Come si può comandare un cameriere hit-tech dal proprio salotto o dalla camera da letto, anche a centinaia di chilometri di distanza? Il robot viene controllato tramite computer grazie a un sistema in grado di interpretare i movimenti oculari della persona affetta da paralisi, che, come un pilota, può guidare i movimenti dell’androide e interagire con l’ambiente circostante. Ecco allora che OriHime-D, dotato di telecamera, microfono e altoparlante, può parlare con i clienti, prendere le ordinazioni, gestire gli strumenti di lavoro. Dopo aver accolto le persone, scivolerà via con la sua andatura fluida e tornerà con un vassoio da cui prelevare la propria consumazione, magari un caffè o un cocktail preparati dallo stesso robot, che sa fare anche il barman.
Non solo: nel caso della versione più evoluta OriHime-D, è anche possibile cambiare il colore degli occhi al robot rispetto al verde di base, rendendolo più espressivo, a seconda dello stato d’animo che si vuole comunicare durante la giornata.
“Finché sono in vita, voglio restituire qualcosa alla comunità lavorando. Mi sento felice se posso far parte della società”, dichiara Michio Imai, dipendente del Dawn Café, che soffre di disturbo da sintomi somatici. “Parlo con i nostri clienti di molti argomenti, tra cui il meteo, la mia città natale e le mie condizioni di salute”.

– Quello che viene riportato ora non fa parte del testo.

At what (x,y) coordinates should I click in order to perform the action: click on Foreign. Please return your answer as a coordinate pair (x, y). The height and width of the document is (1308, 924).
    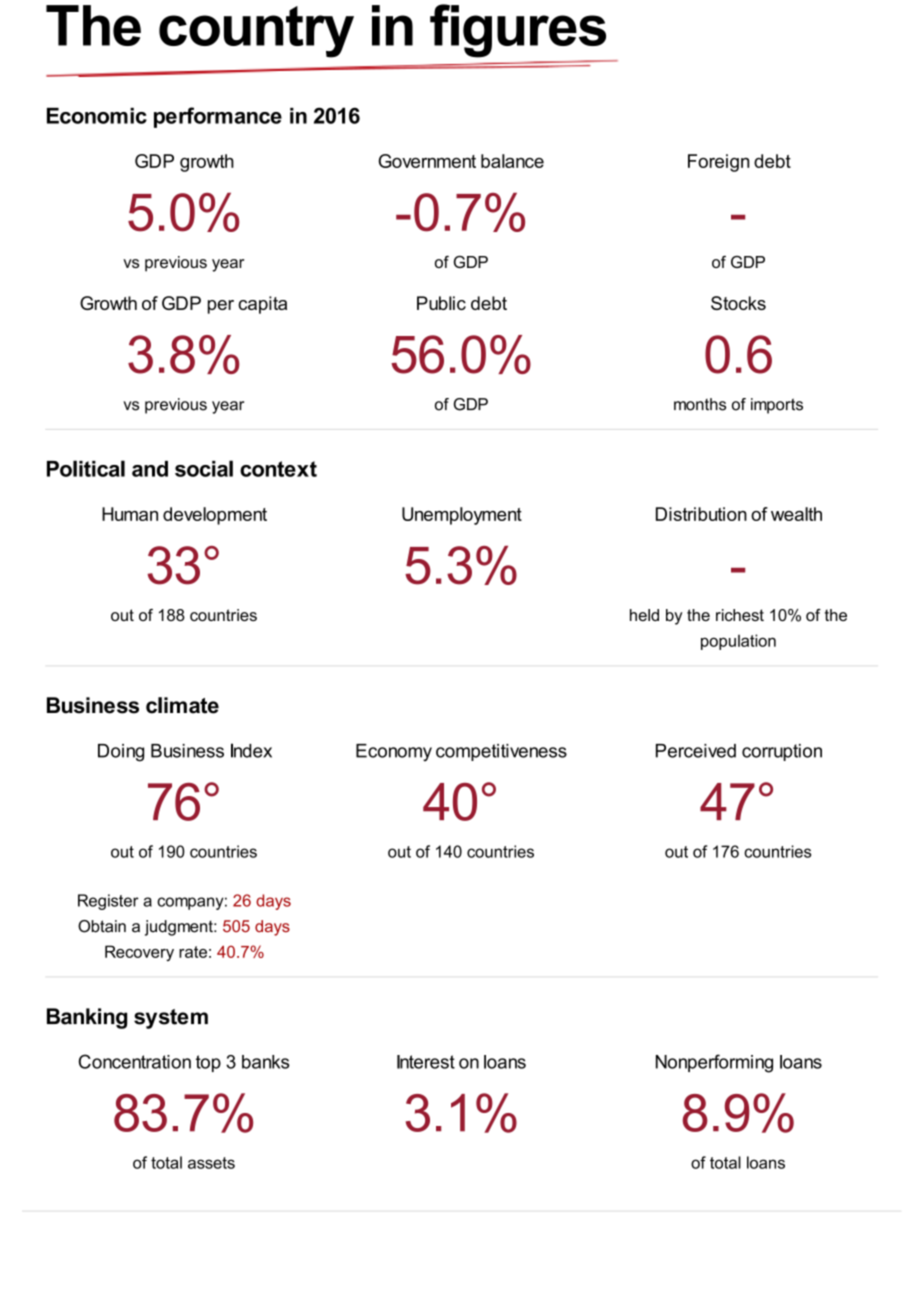
    Looking at the image, I should click on (718, 163).
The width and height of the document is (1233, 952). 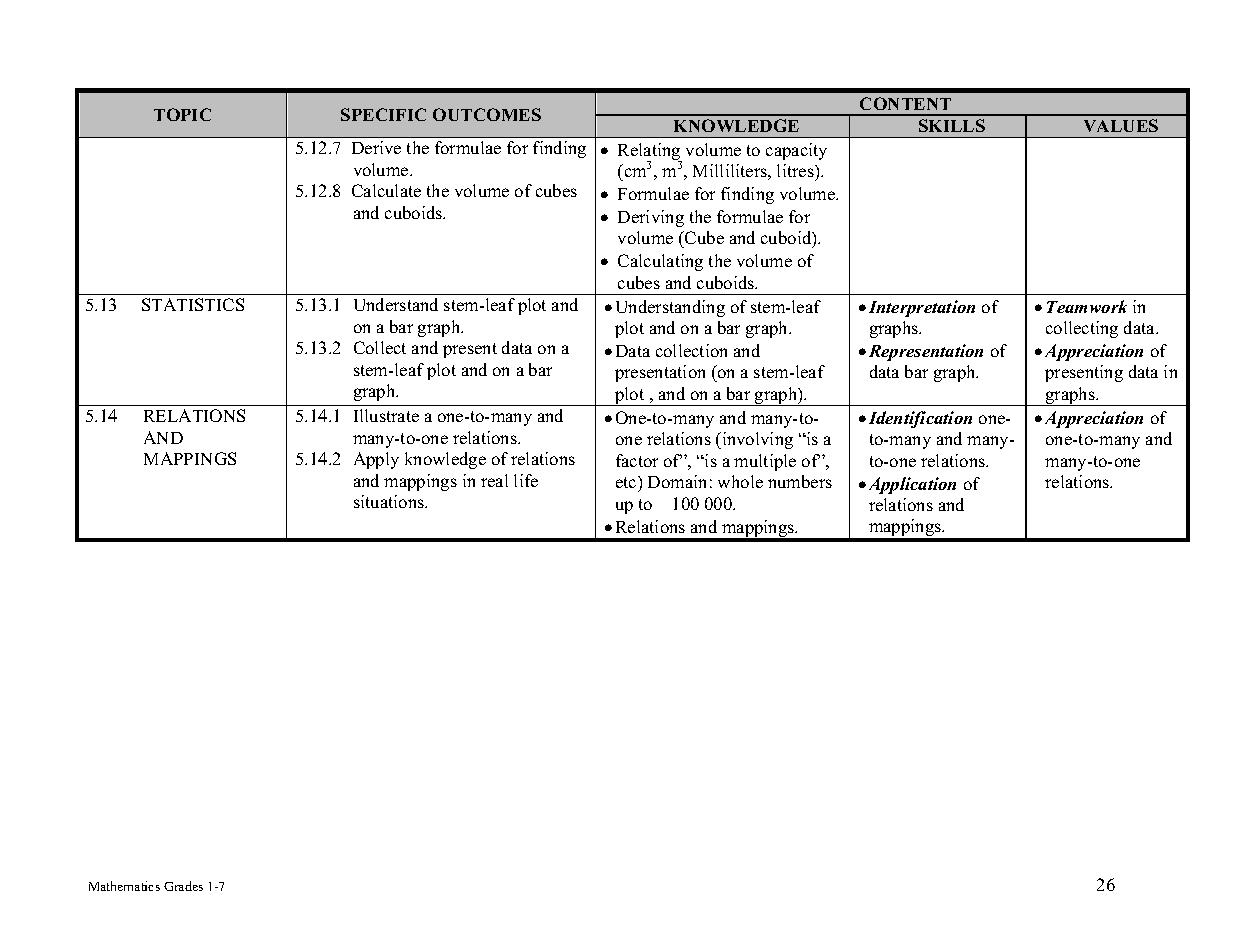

La squadra dei “piloti” di OriHime-D è numerosa: come lui, anche Masako, Koyasan, Marie e molti altri sono pronti a darsi da fare per superare quel senso di abbandono e di inutilità che rischia di prendere il sopravvento quando ci si sente soli. “Il nostro obiettivo finale è utilizzare la tecnologia come catalizzatore per ridurre i numerosi ostacoli che impediscono alle persone di partecipare alla società e renderla più inclusiva”, conclude l’ideatore del Café Dawn.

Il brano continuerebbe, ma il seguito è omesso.